Offensive coordinator Brent Pease said Wednesday that the receivers are much more prominent in the offense the Gators are running now than the spread-option offense that former coach Urban Meyer ran and the attack that Charlie Weis used last season. They'll have chances for more receptions and to be a bigger part of the offense.
"If they don't see the fact that, 'Hey, I get to touch the touch the ball rather than go block DBs every play,' if they can't get hungry with that ...," Pease said. "I think it's a little bit more fun to do what we're doing than probably having to block every play and maybe catch a pass or something here and there."
In order to get on the field in Meyer's offense, a receiver had to first prove they were a reliable blocker. The Gators ran a lot of edge plays with quick, speedy backs, so receivers blocking on the edge was a critical component to the success of those plays. And while the Gators did have several receivers who flourished under Meyer -- Percy Harvin, Riley Cooper, Louis Murphy and Andre Caldwell -- Meyer's last few recruiting classes did not produce anyone close to that caliber.
Pease and UF coach Will Muschamp have praised redshirt senior Frankie Hammond Jr. as the Gators' most consistent receiver throughout preseason practices. Quinton Dunbar, Solomon Patton and Andre Debose are still trying to become consistent players. The star of the spring -- early enrollee Latroy Pittman -- has leveled off a bit.
One player who Pease praised on Wednesday was walk-on Mike McNeely, but the 5-foot-8, 176-pound sophomore is out for about five more weeks after suffering a broken bone in his foot.
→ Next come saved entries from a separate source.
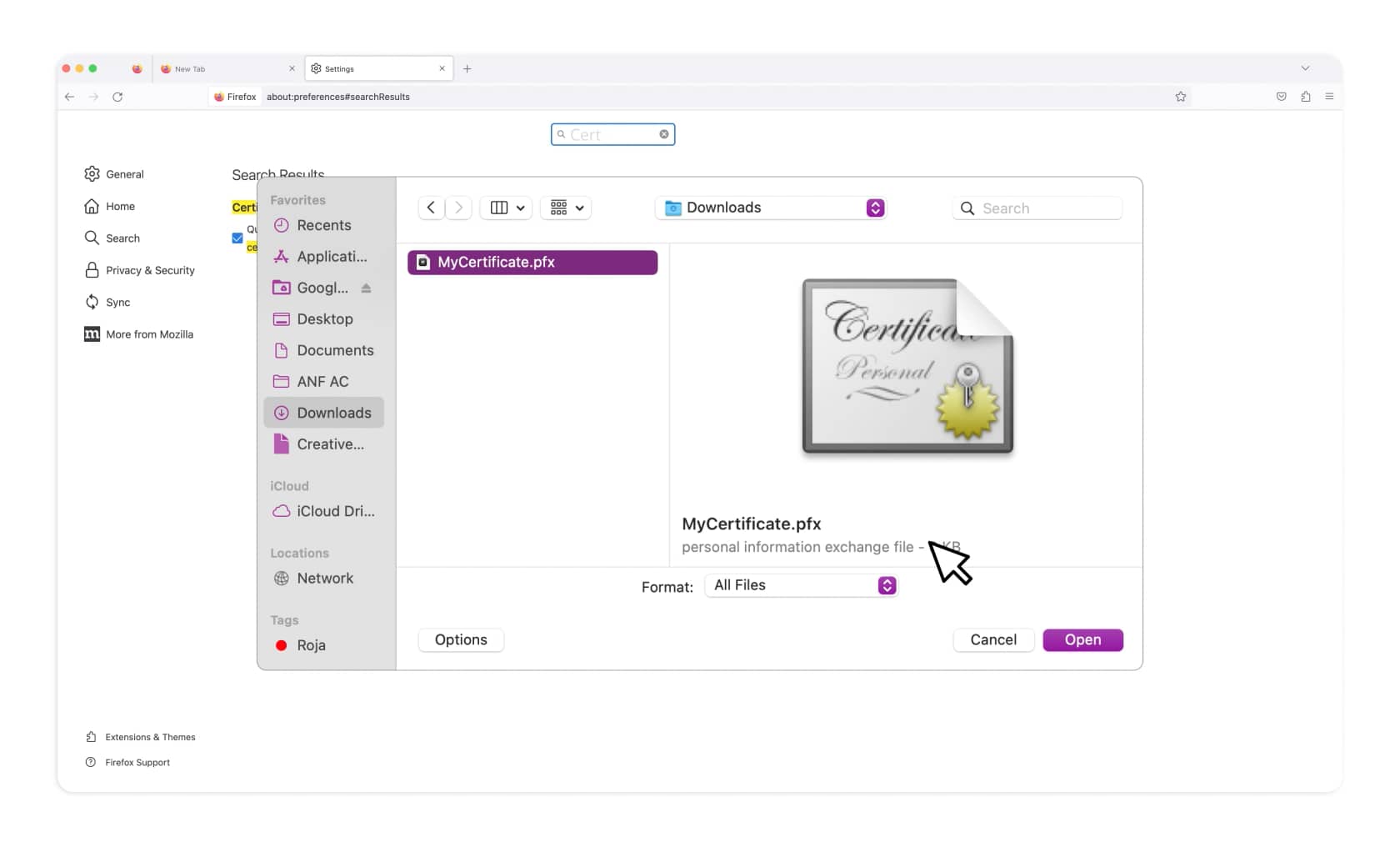This screenshot has height=847, width=1400.
Task: Open the Recents favorites item
Action: (323, 225)
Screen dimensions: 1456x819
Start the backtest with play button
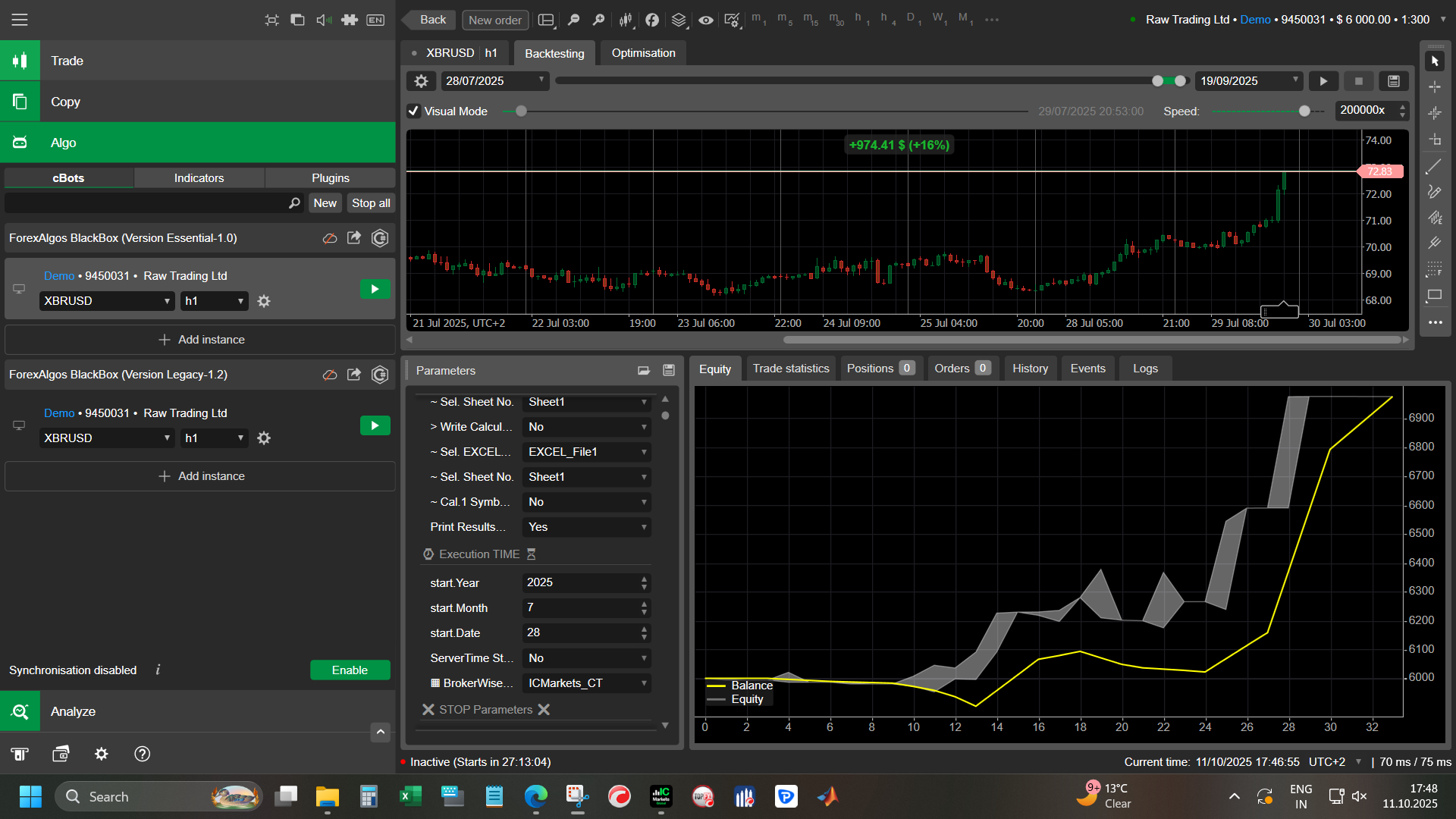pyautogui.click(x=1323, y=81)
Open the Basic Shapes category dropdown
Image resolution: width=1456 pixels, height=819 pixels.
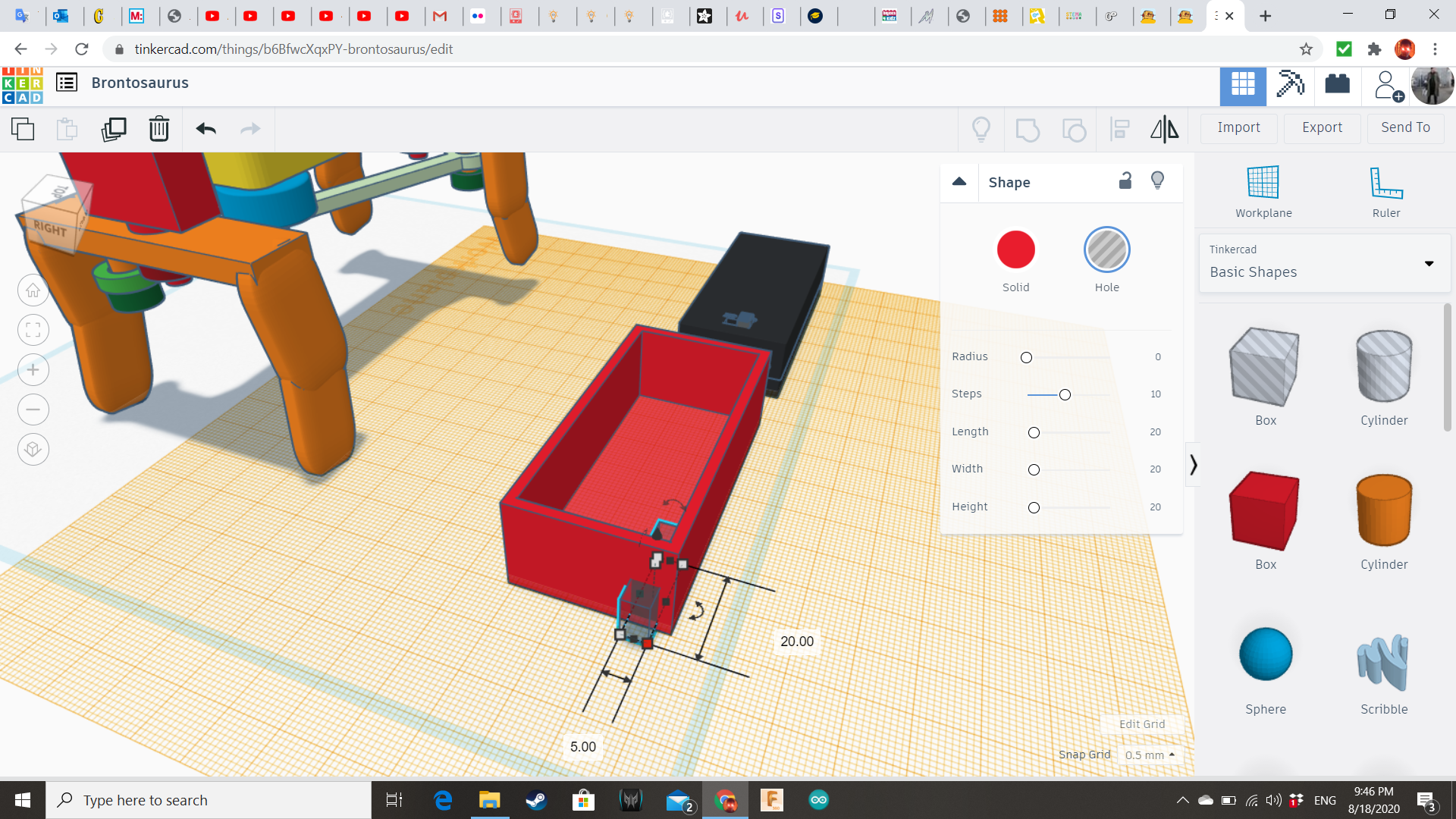point(1429,264)
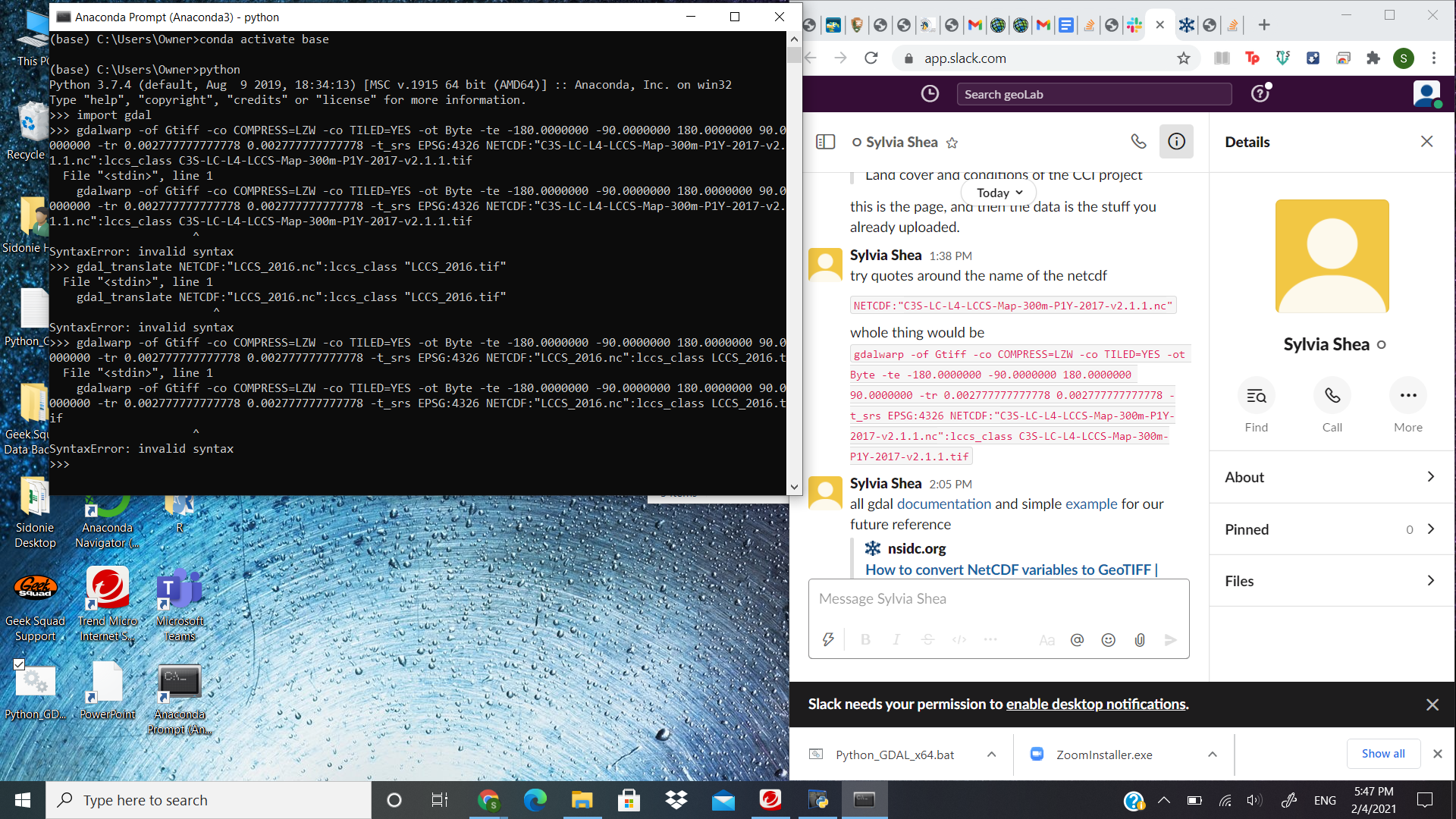Toggle strikethrough formatting in the composer

(x=927, y=639)
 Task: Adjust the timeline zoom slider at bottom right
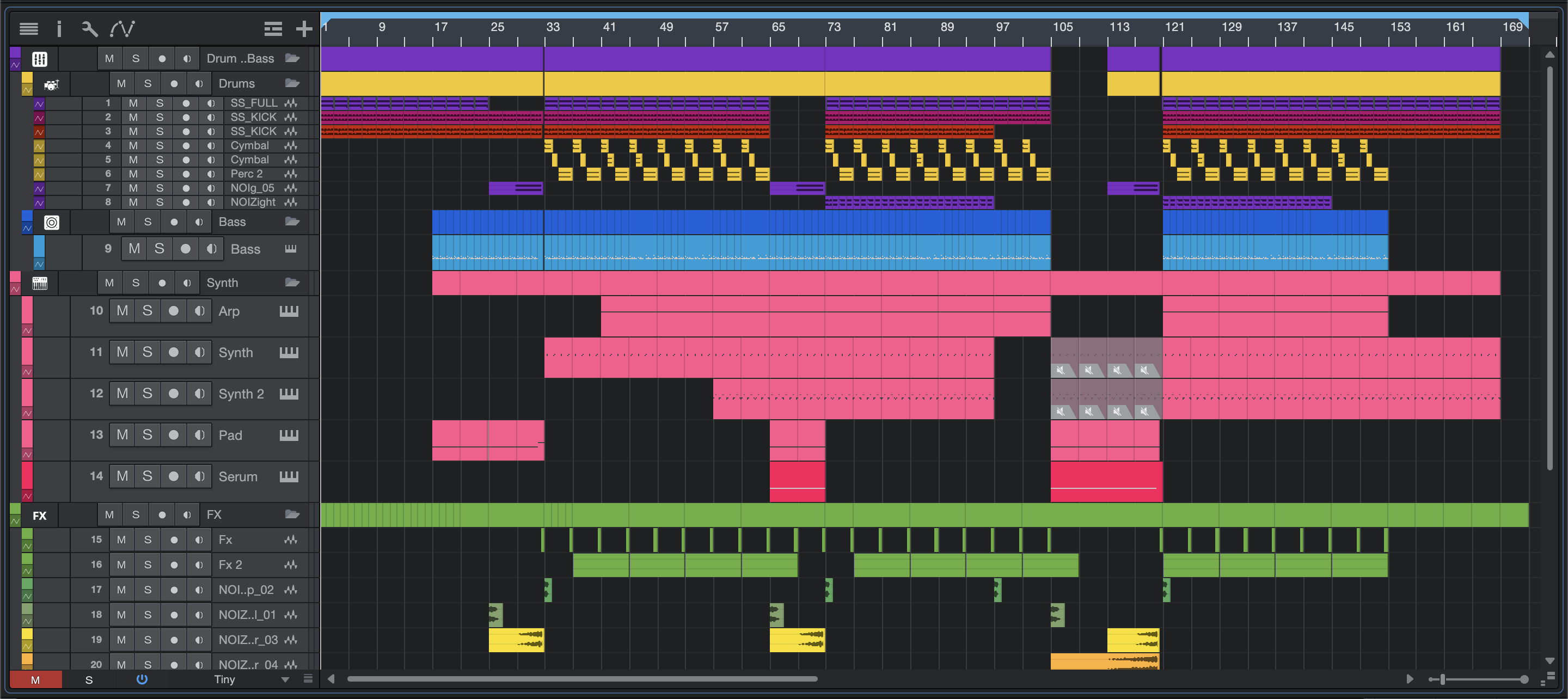coord(1443,679)
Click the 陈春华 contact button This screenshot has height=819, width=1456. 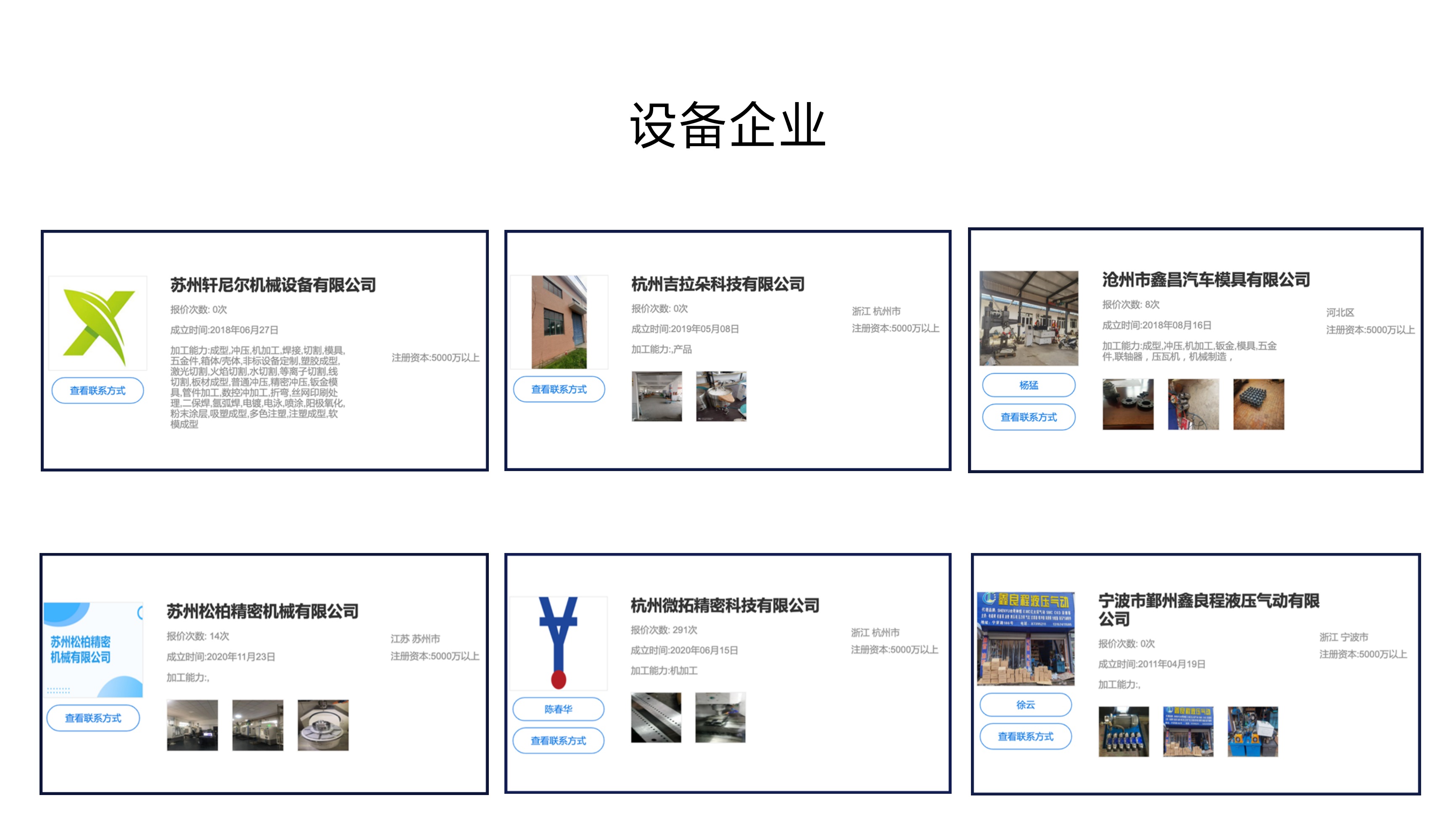(x=559, y=709)
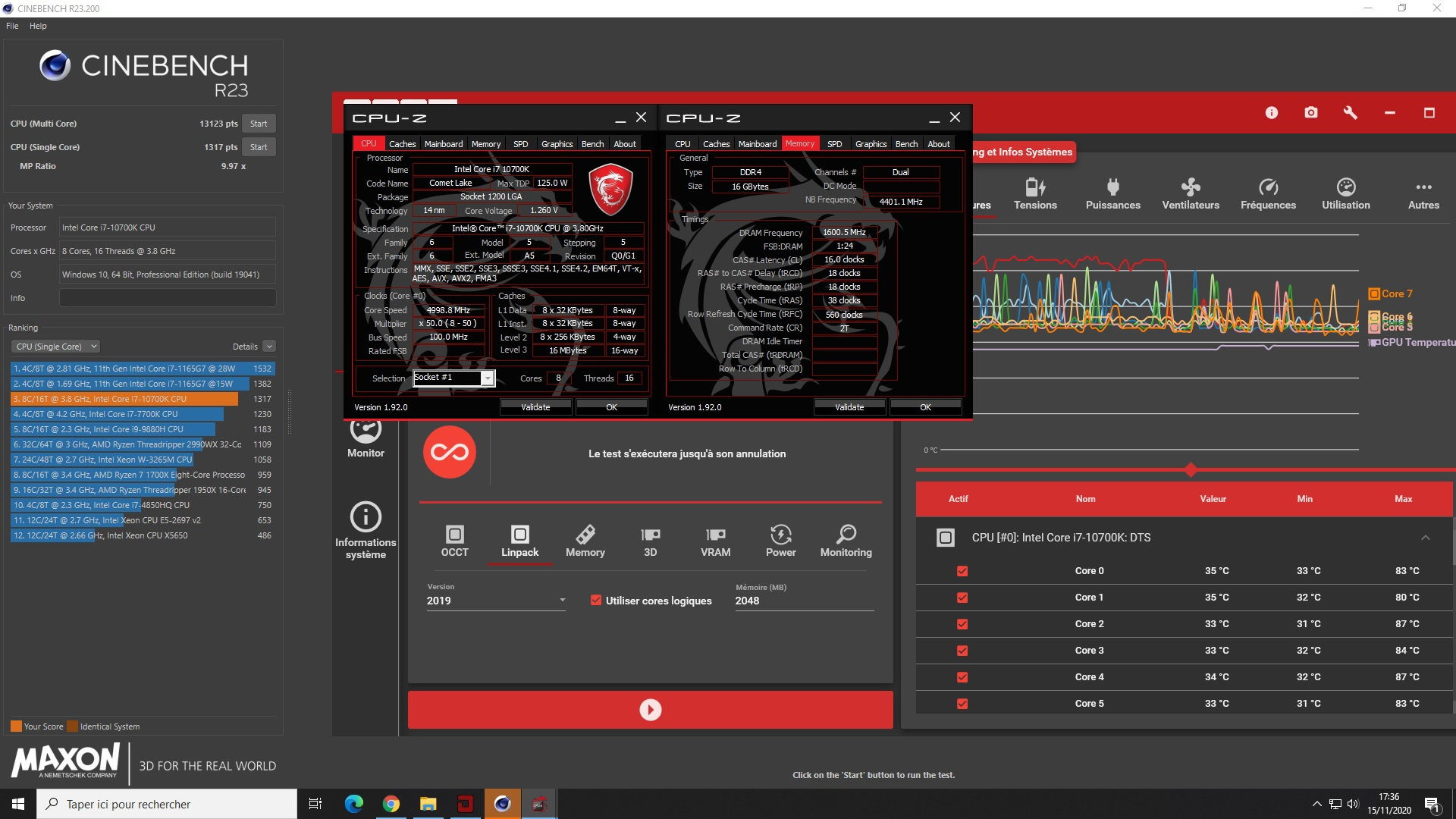Click Start for CPU (Multi Core) test

(259, 124)
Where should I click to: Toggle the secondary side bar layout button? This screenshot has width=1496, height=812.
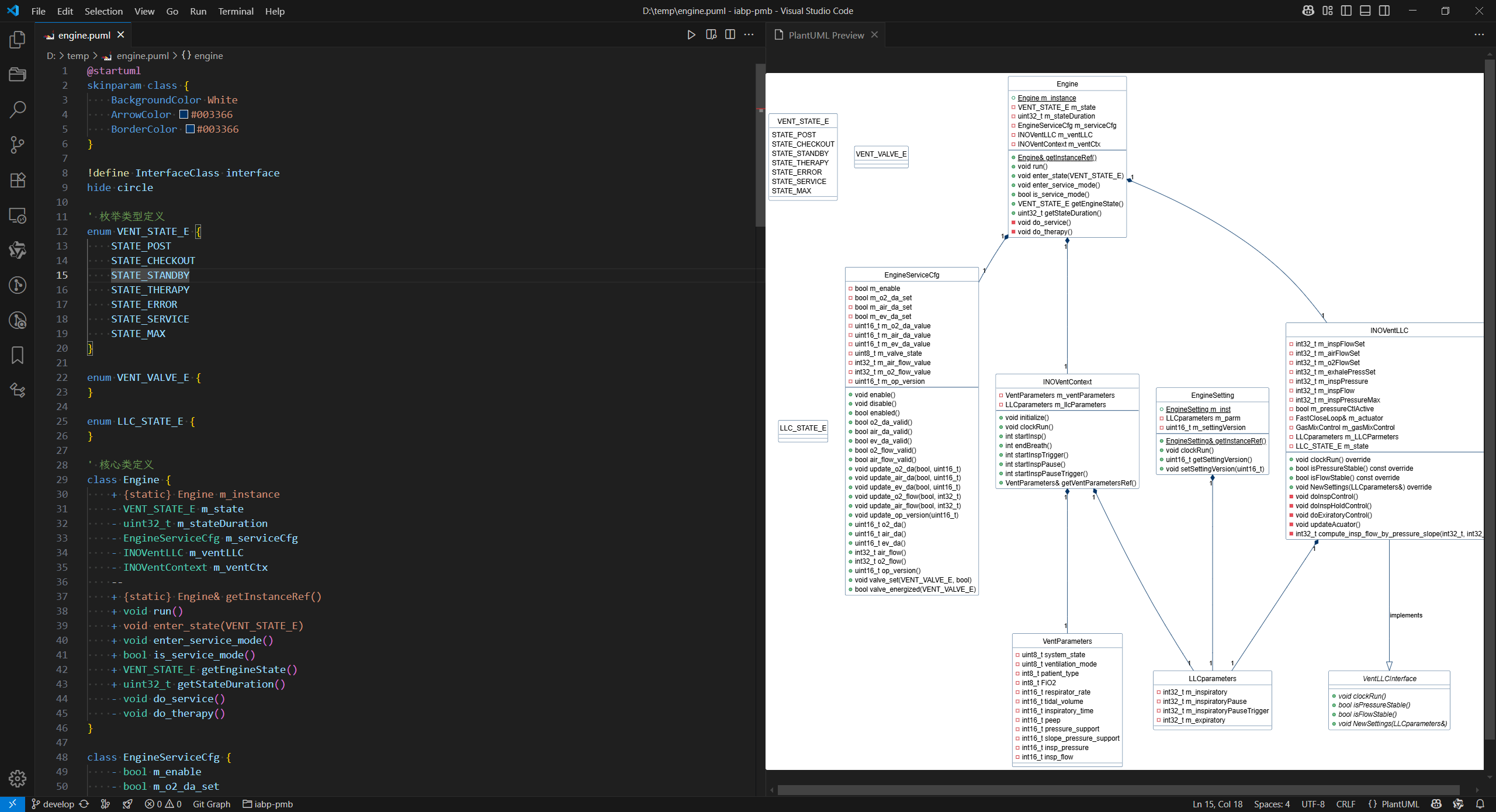click(1384, 11)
"I think every day they've gotten better," Pease said. "Consistency is starting to show up. It really hurt when Mike McNeely [was injured] because he was having a good camp. That kid was going to help us. I feel bad for him having to get his foot fixed. I think the guys are understanding their role. Like I've told them, 'If you want more, you better show consistency and create it.'
"I'm going to tell you this: We're not just sticking anybody out there that looks pretty and can run. They'd better go out there and perform. They'd better catch balls and block. You go out there and you make plays. That's the bottom line at that position."
The scrimmage Florida was supposed to have on Tuesday was canceled because of bad weather. The Gators won't make it up but will incorporate some of the things they wanted to do during the scrimmage during practice on Thursday and Friday. The players were off Wednesday.
Reed should play
Pease said he expects tight end Jordan Reed to play in the Sept. 1 season opener against Bowling Green. Reed has missed more than a week with a sprained MCL.
"Somebody like Jordan, who’s got really wide receiver ability but in a body like his, he’s a nightmare for defensive coordinators," Pease said.
Reed, who has 34 career catches, is just in his second season as a full-time tight end. If he can't play or is limited, the Gators' next option might be sophomore Tevin Westbrook, who moved to the spot from defensive end after spring practice ended. Pease said Westbrook has had a great camp.
"He has been a complete bonus to get him," Pease said. "He’s gotten better. The kid’s got a great attitude. I mean, I probably can’t say enough good things about him. He’s done a great job, can catch and block, so very excited to get him. He’s built our depth. He’s made our packages better."